# [Texto citado]
Espero que esteja tudo bem com você, GINO.
Hoje vamos falar de uma ferramenta de trabalho. Se você não sabe, uma biblioteca é exatamente isso. Para um escritor, então, é uma ferramenta indispensável.
A biblioteca de um escritor não se constitui ao acaso, muito menos se limita a enfeitar paredes com lombadas coloridas. Ela vive, pulsa, se mantém em constante movimento, e, sobretudo, exige disciplina. Comprar livros, para quem deseja escrever, é formar um laboratório, uma forja na qual o olhar será formado, onde cada elemento da linguagem alheia poderá acender uma chama própria.
Um escritor, quando lê, deve observar o que mais escapa ao leitor apressado: a maneira como outro autor dispõe as palavras, o modo como um período se estende, como uma imagem inesperada surge para traduzir certo pensamento.
Esse exercício atento transforma muitas frases em verdadeiras epifanias. Em vez de buscar a simples imitação, esse escritor-leitor reconhece novos caminhos a serem explorados. É como se, de repente, uma região da linguagem até então desconhecida se descortinasse. A frase alheia desperta novas possibilidades. E elas, longe de aprisionarem, libertam. Assim, o escritor-leitor segue em frente, conduzido por uma intuição renovada.
Daí o valor de uma biblioteca que não seja mero ornamento. Cada volume, anotado ou consultado rapidamente, funciona como peça de um laboratório em constante atividade. Alguns dos livros se convertem em referências permanentes: aqueles aos quais voltamos como quem procura um conselho antigo. Outros permanecem silenciosos por anos, até que um motivo qualquer os convoque. Mas todos oferecem ao escritor um repertório vasto de imagens, ritmos e soluções narrativas.
Não é raro, entretanto, ouvir o receio de quem hesita em comprar novos livros. Muitos se culpam ao ver pilhas de volumes ainda intocados, como se estivessem diante de uma dívida. Esse medo é infundado. Toda biblioteca viva é maior que as leituras já feitas. É natural possuir livros ainda não lidos. Eles aguardam o momento em que alguma circunstância da vida pedirá sua voz. Às vezes, um fato inesperado exige consultar um autor há muito esquecido na estante. É por isso que a biblioteca precisa ser, necessariamente, abundante.

# [Objetivo 1]
Se você trocar "biblioteca" por "coleção", como fica o trecho do texto sobre a biblioteca que começa em "Hoje vamos falar" e termina depois de "traduzir certo pensamento."?
# [Objetivo 2]
Como você continuaria o texto sobre a biblioteca a partir de onde ele para?
As linhas que vêm depois não têm nenhuma relação com o texto sobre a biblioteca.

# [Trecho dos dados]
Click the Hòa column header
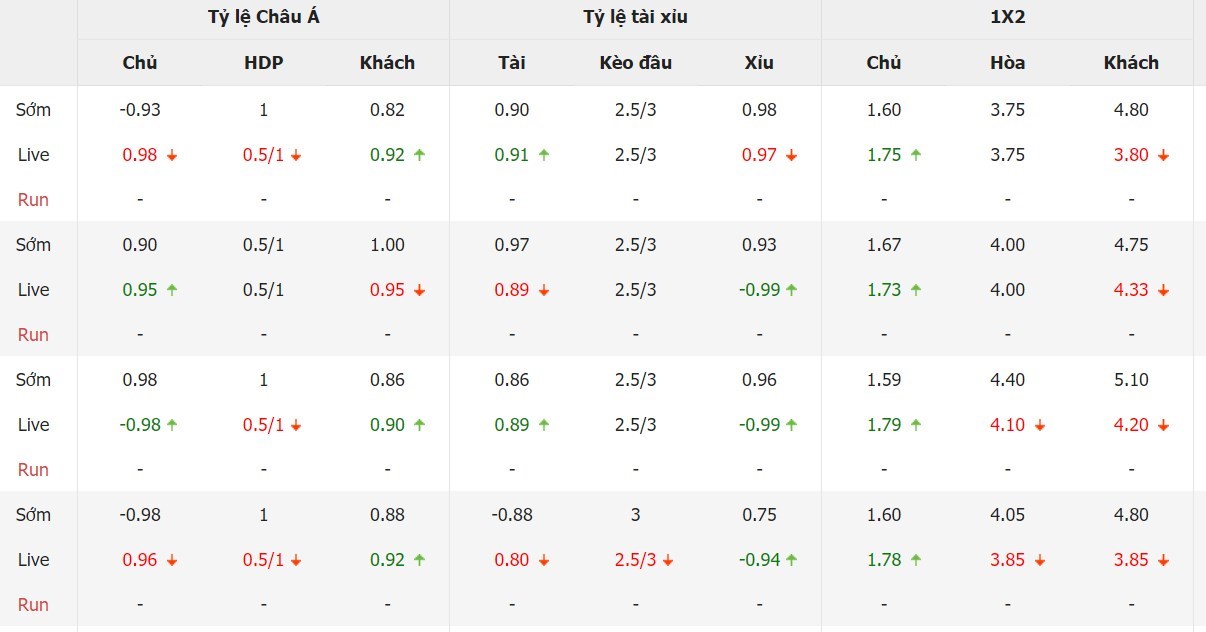The image size is (1206, 632). [x=1007, y=62]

# [Resposta 1]
Hoje vamos falar de uma ferramenta de trabalho. Se você não sabe, uma coleção é exatamente isso. Para um escritor, então, é uma ferramenta indispensável.
A coleção de um escritor não se constitui ao acaso, muito menos se limita a enfeitar paredes com lombadas coloridas. Ela vive, pulsa, se mantém em constante movimento, e, sobretudo, exige disciplina. Comprar livros, para quem deseja escrever, é formar um laboratório, uma forja na qual o olhar será formado, onde cada elemento da linguagem alheia poderá acender uma chama própria.
Um escritor, quando lê, deve observar o que mais escapa ao leitor apressado: a maneira como outro autor dispõe as palavras, o modo como um período se estende, como uma imagem inesperada surge para traduzir certo pensamento.

# [Resposta 2]
O que importa não é o número de livros lidos, e sim a constância do hábito. E aqui convém lembrar a disciplina quase monástica de Flaubert. Além de escrever em horários fixos, encerrado em seu gabinete, ele também mantinha a leitura como exercício diário. A regularidade era para Flaubert uma lei interior. Foi nesse ritmo que encontrou a força necessária para construir o romance Madame Bovary, em que cada cena parece ter sido esculpida com paciência infinita.
O exemplo é eloquente: não importa a vastidão de livros não lidos na estante, desde que o leitor se mantenha fiel ao compromisso de ler todos os dias, ainda que por alguns minutos. O hábito dissolve qualquer ansiedade diante do excesso.
Cada escritor pode organizar seu tempo à sua maneira. Alguns leem ao amanhecer, quando a mente está fresca; outros preferem a noite silenciosa. Não há fórmula universal. O decisivo é que a leitura se torne tão habitual quanto o alimento ou o descanso. Sem esse contato permanente, não se forma uma voz própria, não se constrói a atenção necessária para escrever com verdade.
E é aqui que se revela a dimensão mais profunda dessa disciplina, porque ler com constância amplia o repertório técnico, educa a imaginação, purifica o olhar e molda o espírito. A biblioteca viva se torna um espaço de formação contínua. Cada página acrescenta camadas de experiência; cada encontro com um autor do passado fortalece a consciência do presente.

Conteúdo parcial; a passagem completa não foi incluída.